How can I reapply for my green card if I have been living here? 4 Answers as of July 25, 2011I came to the U.S. in 1998 when my mother sponsored me through her work which is H1-B work permit (under H-4). When my mother applied for some amnesty called 405-1 (cannot remember the exact name/number) in 2000, our previous lawyer said that we will wait here in the U.S. until our green cards are issued. My mother asked the lawyer about the status and the lawyer said, we cannot do a follow-up Unfortunately, our files are seized by the USCIS when our previous lawyer was accused of hiring undocumented workers on their law firm. I've being living here in the U.S. for like 14 years and did everything I could to process my green card, but to no avail. I was considering applying for a green card myself with or without a help from a lawyer but im comtemplating about the timeline before I actually receive my green card.

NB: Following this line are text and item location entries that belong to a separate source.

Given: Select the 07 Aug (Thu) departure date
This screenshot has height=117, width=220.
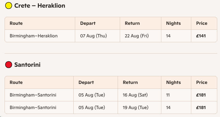Looking at the screenshot, I should [94, 36].
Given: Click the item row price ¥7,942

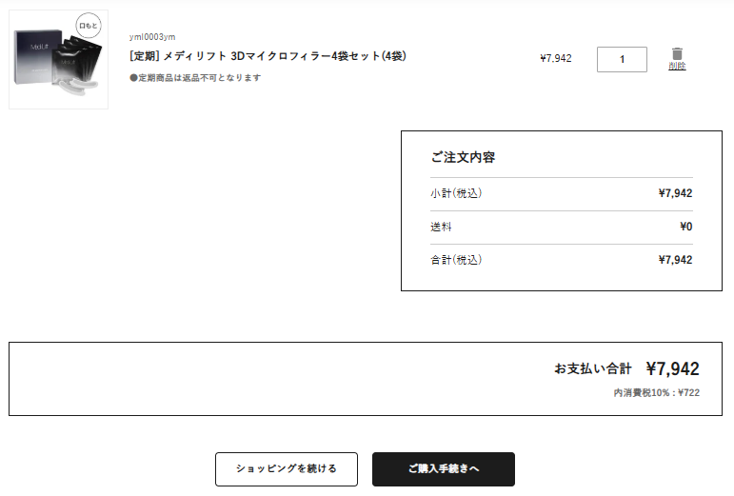Looking at the screenshot, I should [556, 58].
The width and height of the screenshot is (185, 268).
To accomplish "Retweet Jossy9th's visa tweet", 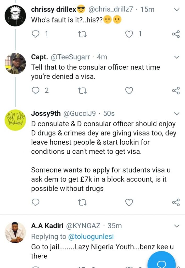I will click(x=82, y=202).
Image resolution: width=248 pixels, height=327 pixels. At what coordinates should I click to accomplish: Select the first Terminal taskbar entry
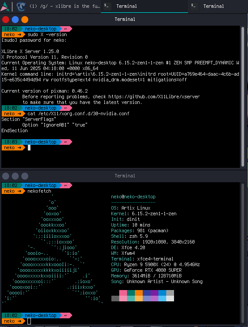pos(144,6)
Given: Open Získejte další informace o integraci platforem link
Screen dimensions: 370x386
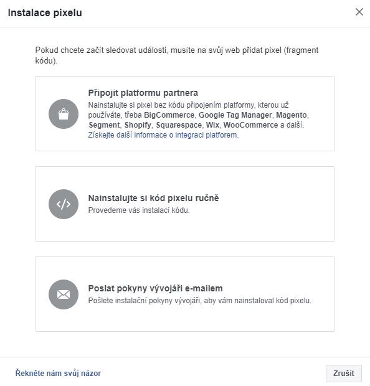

Fong & Associates | William D. Fong
You are currently out of status. It sounds like your mother started the immigration process and may be eligible to get her green card if she has a US petitioner to file for her and she can use section 245(i) to forgive her unlawful presence and unauthorized employment by paying a $1000 penalty. As her dependent, if she is eligible for section 245(i), you can use it as well, but you need to find a US petitioner. Consult with an immigration attorney as soon as possible, 14 years of waiting does not look good.
Answer Applies to: Texas
Law Office of Christine Troy | Christine Troy
You may want to file a FOIA request with immigration, asking for a full copy of your file. It sounds like your mom filed something under 245i. So that means if you have a new way of obtaining a green card, that the government will allow you to pay an additional $1000 and will forgive an overstay or unlawful employment or an illegal entry. You should definitely not file anything without fully having your case analyzed by a competent immigration attorney as well. The form for the FOIA is at www.uscis.gov.
Answer Applies to: California
Law Office of J Thomas Smith | J. Thomas Smith Ph.D.

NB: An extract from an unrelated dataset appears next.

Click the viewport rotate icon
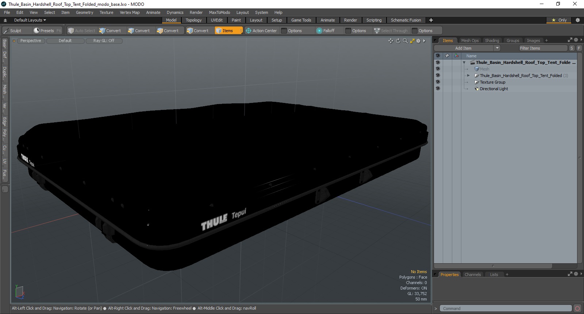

It sounds as if your mother petitioned for you under Section 245(i). *Section 245 (i)** **which became law *in 1994 allows persons who qualify to adjust status in the U.S. rather than return to their country of origin. However, a fine of $1,000 must be paid. Congress changed the law on January 14, 1998. On December 15, 2000, Congress extended the grand fathering to April 30, 2001. This change extends the benefits of Section 245(i) to persons who had labor certifications as well as persons who had visa petitions filed on their behalf between 1998 and 2000. To get your green card, you must apply to "adjust status". The visa approval notice your mother received must be included in your package along with your application fees and $1,000 penalty. How long it will take depends on your specific situation such as whether your application package is complete when submitted, and whether Requests For Evidence follow your submission. To be certain that you get it right the first time, consult an experienced immigration attorney to assist you.